Comment 4 Henri Sivonen 2010-04-16 13:50:58 UTC
(In reply to comment #3)
> My concern is that we have conformance requirements that nobody is aware of
> because validator.nu isn't checking them - this essentially applies to all
> WhatWG-Wiki-based registries. I'd like to find out what's keeping the
> validator.nu developers from implementing these checks (well, besides
> workload). Is checking these registries more complex than checking IANA
> registries?

Validator.nu doesn't support the wiki registries, because during the entire existence of the registries, a shadow of doubt has hung over the registries.
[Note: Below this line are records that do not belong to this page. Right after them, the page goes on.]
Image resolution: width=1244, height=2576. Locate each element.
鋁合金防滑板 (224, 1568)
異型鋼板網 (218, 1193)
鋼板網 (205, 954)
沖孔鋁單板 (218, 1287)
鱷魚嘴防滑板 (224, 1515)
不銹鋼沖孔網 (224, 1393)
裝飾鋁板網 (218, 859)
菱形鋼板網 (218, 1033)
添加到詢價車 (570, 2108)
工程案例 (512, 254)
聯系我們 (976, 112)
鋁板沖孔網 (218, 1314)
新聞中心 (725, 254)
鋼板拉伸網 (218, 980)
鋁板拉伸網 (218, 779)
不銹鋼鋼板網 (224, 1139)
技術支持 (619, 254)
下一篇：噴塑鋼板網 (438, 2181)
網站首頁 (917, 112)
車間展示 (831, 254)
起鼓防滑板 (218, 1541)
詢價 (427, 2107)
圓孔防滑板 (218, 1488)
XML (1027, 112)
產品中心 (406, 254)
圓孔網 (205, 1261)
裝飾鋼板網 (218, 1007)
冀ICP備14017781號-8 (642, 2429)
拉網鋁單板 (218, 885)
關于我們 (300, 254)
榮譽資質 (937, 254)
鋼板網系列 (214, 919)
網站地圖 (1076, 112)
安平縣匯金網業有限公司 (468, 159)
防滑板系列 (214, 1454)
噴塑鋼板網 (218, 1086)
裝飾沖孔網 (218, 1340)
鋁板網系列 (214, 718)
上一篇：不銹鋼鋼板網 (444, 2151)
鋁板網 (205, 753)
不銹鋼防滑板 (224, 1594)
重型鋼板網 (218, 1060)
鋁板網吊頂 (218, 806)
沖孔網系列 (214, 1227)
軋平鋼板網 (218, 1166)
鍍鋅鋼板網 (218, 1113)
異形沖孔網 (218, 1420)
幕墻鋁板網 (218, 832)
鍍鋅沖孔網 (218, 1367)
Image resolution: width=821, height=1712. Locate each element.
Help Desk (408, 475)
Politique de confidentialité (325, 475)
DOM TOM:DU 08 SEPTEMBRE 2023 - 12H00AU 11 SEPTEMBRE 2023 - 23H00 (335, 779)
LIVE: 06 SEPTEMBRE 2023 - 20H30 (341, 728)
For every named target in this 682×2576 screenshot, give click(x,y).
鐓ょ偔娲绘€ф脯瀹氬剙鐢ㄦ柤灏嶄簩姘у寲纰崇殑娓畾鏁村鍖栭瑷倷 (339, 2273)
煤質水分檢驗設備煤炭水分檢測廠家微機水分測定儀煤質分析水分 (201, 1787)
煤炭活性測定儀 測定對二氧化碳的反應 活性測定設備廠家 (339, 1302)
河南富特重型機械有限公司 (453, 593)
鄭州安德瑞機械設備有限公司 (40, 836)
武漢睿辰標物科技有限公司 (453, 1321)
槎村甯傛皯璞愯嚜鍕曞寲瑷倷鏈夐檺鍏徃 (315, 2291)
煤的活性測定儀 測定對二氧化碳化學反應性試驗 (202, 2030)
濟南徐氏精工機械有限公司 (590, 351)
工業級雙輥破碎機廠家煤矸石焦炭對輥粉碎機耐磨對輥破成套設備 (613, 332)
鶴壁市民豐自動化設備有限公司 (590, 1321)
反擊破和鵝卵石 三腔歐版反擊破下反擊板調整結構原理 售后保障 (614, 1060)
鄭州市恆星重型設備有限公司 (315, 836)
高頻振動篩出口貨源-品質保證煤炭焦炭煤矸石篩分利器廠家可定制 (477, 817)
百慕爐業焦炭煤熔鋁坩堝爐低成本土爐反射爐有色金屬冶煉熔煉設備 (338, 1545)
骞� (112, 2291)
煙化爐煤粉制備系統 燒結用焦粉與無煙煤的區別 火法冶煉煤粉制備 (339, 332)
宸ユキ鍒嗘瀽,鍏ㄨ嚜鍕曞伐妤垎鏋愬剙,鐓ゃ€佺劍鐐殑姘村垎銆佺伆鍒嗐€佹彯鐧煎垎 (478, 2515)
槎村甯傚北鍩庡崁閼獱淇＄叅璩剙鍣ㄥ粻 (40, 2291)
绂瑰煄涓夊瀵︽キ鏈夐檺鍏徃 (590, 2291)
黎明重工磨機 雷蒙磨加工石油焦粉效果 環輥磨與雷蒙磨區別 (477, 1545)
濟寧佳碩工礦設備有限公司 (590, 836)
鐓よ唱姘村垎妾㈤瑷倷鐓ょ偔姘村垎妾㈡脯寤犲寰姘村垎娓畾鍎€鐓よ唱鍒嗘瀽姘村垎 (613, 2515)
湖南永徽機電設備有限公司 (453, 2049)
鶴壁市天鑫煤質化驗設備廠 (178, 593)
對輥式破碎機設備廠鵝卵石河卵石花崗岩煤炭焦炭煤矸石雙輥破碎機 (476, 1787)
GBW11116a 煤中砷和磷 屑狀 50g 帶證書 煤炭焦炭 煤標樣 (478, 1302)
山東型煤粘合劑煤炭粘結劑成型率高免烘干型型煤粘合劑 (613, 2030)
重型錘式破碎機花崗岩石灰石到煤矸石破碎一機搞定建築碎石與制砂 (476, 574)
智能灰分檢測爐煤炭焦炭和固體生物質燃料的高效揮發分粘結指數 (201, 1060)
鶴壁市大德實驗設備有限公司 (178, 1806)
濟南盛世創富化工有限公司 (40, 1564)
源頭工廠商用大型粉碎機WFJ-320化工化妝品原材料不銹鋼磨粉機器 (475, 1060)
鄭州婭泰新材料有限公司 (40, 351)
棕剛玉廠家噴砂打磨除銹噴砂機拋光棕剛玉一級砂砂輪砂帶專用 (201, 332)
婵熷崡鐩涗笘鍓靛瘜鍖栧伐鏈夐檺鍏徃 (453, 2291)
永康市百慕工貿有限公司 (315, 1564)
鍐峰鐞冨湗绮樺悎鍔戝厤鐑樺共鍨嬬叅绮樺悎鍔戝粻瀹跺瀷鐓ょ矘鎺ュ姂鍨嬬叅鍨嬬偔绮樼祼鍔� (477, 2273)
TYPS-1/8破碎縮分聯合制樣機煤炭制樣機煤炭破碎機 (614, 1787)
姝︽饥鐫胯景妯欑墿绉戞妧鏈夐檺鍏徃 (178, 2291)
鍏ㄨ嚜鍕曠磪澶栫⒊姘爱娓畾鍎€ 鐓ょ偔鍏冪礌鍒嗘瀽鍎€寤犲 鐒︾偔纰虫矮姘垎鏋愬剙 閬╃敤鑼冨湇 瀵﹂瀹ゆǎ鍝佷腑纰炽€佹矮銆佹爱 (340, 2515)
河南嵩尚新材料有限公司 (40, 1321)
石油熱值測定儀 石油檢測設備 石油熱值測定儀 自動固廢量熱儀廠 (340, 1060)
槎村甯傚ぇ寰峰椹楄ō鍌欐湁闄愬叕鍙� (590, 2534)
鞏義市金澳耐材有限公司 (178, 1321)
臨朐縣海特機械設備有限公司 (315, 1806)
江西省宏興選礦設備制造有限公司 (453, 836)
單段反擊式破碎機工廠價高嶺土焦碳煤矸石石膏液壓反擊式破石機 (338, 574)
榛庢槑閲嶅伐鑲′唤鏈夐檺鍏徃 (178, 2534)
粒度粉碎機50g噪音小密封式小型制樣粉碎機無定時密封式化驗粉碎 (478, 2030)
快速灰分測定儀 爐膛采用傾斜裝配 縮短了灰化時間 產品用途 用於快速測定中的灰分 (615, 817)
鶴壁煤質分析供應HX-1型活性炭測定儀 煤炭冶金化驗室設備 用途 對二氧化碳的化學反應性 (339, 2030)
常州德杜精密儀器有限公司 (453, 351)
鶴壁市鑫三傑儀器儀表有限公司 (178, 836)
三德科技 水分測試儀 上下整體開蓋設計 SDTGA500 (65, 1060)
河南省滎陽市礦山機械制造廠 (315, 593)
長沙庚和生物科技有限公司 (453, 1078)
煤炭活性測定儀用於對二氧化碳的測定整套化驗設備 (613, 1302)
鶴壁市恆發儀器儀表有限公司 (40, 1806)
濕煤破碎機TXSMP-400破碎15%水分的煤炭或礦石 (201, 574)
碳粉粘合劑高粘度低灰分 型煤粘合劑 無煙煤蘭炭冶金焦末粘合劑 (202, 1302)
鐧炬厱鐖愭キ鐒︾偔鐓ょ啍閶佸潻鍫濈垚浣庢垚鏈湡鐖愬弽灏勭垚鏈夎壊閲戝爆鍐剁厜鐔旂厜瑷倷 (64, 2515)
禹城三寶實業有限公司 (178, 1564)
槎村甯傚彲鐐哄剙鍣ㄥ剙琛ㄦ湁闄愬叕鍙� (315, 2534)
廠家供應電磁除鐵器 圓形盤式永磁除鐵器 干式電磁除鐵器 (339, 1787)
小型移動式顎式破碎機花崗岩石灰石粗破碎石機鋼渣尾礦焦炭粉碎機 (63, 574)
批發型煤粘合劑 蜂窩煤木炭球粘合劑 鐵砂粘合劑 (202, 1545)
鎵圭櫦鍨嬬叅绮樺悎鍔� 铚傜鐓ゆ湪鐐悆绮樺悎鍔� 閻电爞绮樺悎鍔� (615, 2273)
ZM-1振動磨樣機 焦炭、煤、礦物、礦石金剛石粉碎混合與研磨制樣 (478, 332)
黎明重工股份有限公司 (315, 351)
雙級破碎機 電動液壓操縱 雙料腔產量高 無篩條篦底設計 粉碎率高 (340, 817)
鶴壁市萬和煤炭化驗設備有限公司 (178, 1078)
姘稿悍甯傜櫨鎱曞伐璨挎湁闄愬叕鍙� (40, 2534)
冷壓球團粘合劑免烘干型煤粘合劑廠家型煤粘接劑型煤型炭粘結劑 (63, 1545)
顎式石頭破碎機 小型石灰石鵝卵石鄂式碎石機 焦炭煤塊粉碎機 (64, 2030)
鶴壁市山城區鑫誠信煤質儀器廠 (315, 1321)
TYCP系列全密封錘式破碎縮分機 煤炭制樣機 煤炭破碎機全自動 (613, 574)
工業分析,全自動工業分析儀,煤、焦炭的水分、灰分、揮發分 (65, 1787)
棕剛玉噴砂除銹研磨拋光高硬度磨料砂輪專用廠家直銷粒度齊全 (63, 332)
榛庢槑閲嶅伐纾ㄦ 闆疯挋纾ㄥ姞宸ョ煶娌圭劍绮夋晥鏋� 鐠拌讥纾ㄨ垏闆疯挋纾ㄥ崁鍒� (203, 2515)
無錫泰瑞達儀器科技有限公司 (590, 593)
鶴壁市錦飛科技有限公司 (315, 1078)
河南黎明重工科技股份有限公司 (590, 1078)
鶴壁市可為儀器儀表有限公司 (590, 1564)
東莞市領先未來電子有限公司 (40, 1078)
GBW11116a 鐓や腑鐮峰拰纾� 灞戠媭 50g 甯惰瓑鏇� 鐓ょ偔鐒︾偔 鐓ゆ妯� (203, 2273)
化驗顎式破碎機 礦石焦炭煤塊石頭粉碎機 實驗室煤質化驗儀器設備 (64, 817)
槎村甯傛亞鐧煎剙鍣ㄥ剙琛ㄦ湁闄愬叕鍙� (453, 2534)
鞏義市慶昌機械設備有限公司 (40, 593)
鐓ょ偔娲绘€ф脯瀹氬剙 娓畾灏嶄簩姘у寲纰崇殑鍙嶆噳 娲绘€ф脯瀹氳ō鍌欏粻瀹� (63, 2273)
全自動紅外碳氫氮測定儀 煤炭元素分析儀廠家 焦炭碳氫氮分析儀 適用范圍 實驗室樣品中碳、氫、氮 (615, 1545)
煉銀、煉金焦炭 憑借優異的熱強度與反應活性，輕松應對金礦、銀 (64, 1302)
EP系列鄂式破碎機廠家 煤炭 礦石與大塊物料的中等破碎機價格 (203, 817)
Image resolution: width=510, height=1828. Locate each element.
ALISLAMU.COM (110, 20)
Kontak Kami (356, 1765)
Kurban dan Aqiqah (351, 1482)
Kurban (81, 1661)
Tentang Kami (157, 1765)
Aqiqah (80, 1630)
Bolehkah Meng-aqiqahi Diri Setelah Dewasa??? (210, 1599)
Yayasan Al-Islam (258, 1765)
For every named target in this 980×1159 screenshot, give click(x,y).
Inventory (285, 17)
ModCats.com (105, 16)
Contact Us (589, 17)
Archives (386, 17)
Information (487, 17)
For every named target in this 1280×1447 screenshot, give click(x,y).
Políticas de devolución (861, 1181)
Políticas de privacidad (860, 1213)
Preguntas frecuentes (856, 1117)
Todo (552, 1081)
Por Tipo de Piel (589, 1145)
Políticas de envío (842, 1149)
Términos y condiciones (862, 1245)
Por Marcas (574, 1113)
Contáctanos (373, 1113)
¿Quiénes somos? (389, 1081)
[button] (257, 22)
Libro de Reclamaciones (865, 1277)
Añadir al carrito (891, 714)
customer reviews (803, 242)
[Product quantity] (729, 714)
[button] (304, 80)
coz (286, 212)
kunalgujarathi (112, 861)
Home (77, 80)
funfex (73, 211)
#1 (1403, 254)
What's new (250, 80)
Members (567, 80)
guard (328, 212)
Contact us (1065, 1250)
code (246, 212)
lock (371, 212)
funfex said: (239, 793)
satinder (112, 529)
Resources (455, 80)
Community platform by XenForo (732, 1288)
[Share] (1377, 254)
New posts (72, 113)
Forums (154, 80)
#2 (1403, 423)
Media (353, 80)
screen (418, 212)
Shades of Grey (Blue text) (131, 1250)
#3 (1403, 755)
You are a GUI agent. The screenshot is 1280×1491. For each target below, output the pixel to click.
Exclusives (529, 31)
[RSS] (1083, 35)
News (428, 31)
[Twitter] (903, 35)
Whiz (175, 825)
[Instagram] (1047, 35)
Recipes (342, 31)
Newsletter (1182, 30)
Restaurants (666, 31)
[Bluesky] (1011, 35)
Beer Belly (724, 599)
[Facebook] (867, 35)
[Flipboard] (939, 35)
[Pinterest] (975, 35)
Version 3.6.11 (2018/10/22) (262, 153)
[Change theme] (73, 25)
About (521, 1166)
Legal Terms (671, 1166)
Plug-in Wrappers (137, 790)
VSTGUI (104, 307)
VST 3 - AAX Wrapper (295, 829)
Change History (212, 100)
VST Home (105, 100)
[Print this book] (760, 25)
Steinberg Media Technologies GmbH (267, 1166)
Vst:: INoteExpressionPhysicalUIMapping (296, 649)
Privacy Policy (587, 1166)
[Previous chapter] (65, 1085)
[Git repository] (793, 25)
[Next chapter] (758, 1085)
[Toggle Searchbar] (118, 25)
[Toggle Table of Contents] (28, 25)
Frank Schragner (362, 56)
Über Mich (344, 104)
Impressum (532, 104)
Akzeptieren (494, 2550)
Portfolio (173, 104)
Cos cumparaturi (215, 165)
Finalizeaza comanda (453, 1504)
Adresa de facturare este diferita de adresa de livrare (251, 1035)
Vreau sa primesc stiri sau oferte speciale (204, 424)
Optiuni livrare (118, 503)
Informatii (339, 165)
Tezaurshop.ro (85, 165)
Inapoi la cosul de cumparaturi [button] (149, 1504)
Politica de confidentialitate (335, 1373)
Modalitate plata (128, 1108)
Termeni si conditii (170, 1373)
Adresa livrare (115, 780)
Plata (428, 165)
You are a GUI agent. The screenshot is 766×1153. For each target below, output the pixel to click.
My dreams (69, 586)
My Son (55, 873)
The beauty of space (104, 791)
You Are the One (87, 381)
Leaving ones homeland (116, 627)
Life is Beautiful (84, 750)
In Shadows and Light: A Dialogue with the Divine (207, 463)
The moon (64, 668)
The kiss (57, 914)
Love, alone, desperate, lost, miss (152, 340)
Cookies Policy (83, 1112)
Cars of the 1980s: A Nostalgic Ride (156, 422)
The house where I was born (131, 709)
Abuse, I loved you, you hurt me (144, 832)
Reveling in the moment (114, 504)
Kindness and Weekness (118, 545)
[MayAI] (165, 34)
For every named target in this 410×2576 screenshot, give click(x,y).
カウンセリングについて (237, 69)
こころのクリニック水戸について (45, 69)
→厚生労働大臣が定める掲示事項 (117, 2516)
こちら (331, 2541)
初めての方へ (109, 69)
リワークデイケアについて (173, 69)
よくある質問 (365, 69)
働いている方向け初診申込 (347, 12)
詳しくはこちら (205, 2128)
It hasn't been clear if it is worthwhile to implement support for a particular registry mechanism if the registry is going to be shot down or delegated to the IANA by the HTML WG in due course.

This bug report is part of the problem. Not it seems that the reasoning is circular, so perhaps I should just go ahead and implement support for the registries to break the cycle.
Comment 5 Julian Reschke 2010-04-16 14:05:11 UTC
(In reply to comment #4)
> Validator.nu doesn't support the wiki registries, because during the entire
> existence of the registries, a shadow of doubt has hung over the registries. It
> hasn't been clear if it is worthwhile to implement support for a particular
> registry mechanism if the registry is going to be shot down or delegated to the
> IANA by the HTML WG in due course.
> 
> This bug report is part of the problem. Not it seems that the reasoning is
> circular, so perhaps I should just go ahead and implement support for the
> registries to break the cycle.

I agree that we should work on breaking that cycle.

I don't think anybody has proposed to move *all* registries to IANA. For instance, it's not clear why they would care about meta/@name.

Optimally, the W3C would provide something comparable (or even tell us to delegate to IANA).

For now, I'd be happy if we could make sure

- that the actual registration procedures are defined in the spec, not in a Wiki,

- that the Wiki instances actually reference the proper spec,

- that checking the registry contents actually is implementable, or alternatively, discuss whether use of unregistered values actually should be a conformance problem.